We absolutely ran into these issues.

A couple notes that help quite a bit:

1. Always build the eBPF programs in a container - this is great for reproducibility of course, but also makes DevX on MacOS better for those who prefer to use that.

2. You actually can do a full checksum! You need to limit the MTU but you can:

  static __always_inline void tcp_checksum(const struct iphdr *ip_header, struct tcphdr *tcp_header, const __u16 tcp_len, const void *data_end) {
    __u32 sum = 0;
    __u16 *buf = (void *)tcp_header;
    ip_header_pseudo_checksum(ip_header, tcp_len, &sum);
    tcp_header->check = 0;
    __u16 max_packet_size = tcp_len;
    if (max_packet_size > MAX_TCP_PACKET_SIZE) {
        max_packet_size = MAX_TCP_PACKET_SIZE;
    }
    for (int i = 0; i < max_packet_size / 2; i++) {
        if ((void *)(buf + 1) > data_end) {
            break;
        }
        sum += *buf;
        buf++;
    }
    if ((void *)buf + 1 <= data_end && ((__u8 *)buf - (__u8 *)tcp_header) < max_packet_size) {
        sum += *(__u8 *)buf;
    }
    tcp_header->check = csum_fold_helper(sum);
  }

> You actually can do a full checksum

Indeed! This is what I had in mind when I wrote "cumbersome" :).

It's been a while for me to be able to recall whether the problem was the verifier or me, and things may have improved since, but I recall having the verifier choke on a static size limit too. Have you been able to use this trick successfully?
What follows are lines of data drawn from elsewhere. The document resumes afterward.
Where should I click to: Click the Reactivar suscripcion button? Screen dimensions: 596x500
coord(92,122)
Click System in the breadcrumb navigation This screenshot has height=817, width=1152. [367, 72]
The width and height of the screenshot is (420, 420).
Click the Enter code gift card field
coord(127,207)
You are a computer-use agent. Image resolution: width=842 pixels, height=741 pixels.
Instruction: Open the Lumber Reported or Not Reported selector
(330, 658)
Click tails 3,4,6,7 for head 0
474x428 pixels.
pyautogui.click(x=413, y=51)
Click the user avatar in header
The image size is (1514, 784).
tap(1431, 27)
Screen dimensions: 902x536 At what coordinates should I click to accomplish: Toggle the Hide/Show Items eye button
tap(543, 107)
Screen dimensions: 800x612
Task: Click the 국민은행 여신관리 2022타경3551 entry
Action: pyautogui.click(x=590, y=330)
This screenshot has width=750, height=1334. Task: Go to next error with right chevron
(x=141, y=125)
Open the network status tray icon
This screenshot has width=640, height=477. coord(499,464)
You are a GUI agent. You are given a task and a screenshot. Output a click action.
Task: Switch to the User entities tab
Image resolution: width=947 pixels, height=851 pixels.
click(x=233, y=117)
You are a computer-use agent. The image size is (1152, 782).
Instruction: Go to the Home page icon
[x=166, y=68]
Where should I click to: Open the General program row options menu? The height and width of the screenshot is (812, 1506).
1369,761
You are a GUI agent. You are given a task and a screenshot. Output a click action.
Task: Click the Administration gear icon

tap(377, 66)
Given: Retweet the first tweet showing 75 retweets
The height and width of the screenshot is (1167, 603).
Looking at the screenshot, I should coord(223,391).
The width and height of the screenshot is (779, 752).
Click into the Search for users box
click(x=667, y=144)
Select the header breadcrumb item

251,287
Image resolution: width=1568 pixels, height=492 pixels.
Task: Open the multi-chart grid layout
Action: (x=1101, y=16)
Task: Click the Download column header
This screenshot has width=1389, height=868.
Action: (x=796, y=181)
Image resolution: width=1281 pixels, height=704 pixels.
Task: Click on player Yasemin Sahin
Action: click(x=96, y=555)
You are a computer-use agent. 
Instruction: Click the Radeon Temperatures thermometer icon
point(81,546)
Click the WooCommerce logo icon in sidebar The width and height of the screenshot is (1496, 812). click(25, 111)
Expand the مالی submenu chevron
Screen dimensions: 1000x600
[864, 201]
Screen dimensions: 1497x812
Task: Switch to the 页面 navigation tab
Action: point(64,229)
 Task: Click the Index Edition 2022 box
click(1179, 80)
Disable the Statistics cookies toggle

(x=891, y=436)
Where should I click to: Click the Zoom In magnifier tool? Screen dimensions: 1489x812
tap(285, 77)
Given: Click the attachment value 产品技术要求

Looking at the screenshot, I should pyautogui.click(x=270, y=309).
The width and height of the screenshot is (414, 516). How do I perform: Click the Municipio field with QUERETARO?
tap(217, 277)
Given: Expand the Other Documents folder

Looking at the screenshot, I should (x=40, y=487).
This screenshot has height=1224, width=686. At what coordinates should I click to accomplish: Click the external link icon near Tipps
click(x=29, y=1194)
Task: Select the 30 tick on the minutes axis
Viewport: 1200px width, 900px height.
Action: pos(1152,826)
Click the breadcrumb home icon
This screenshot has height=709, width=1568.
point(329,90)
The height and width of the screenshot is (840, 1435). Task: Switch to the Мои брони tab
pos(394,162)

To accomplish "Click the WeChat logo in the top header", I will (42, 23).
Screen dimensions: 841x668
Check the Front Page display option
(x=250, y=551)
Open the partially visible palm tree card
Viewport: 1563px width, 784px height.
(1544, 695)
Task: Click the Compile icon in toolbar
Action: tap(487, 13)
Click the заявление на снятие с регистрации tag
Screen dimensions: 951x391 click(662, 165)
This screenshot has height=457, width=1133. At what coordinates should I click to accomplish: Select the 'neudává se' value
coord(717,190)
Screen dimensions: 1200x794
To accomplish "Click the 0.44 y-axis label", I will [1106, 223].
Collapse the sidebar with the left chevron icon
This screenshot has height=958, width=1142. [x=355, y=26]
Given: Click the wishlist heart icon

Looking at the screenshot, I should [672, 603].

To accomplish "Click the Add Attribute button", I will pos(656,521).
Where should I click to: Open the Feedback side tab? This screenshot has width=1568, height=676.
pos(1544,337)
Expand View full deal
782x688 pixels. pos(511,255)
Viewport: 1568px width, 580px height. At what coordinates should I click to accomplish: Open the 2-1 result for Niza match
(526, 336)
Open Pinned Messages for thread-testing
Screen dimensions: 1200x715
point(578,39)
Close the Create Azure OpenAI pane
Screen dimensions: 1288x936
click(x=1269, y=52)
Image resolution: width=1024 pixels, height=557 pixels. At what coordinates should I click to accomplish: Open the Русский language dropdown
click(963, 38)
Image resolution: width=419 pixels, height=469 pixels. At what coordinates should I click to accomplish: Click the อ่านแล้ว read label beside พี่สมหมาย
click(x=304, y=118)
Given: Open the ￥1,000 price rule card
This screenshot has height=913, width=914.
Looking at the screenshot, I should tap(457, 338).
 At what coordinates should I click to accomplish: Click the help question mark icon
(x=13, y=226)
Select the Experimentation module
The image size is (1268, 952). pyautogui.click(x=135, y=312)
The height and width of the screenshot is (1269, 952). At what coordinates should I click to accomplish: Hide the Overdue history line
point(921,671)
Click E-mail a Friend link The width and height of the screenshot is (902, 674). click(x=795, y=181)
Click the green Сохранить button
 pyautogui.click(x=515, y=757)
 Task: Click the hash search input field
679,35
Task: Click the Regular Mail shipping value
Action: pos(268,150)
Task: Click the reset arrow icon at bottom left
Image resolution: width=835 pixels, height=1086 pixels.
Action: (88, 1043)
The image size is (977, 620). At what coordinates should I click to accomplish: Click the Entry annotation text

> Always build the eBPF programs in a container

That should work generally but watch out for any weirdness due to the fact that in a container you are already inside a couple of layers of networking (bridge, netns etc.).

Different kernels will be different levels of fussy about the bounded loop you're using there. Bounded loops are themselves a relatively recent feature.

Of course, checksum fixups in eBPF are idiomatically incremental.

How do containers help when bpf is mostly a matter of kernel version?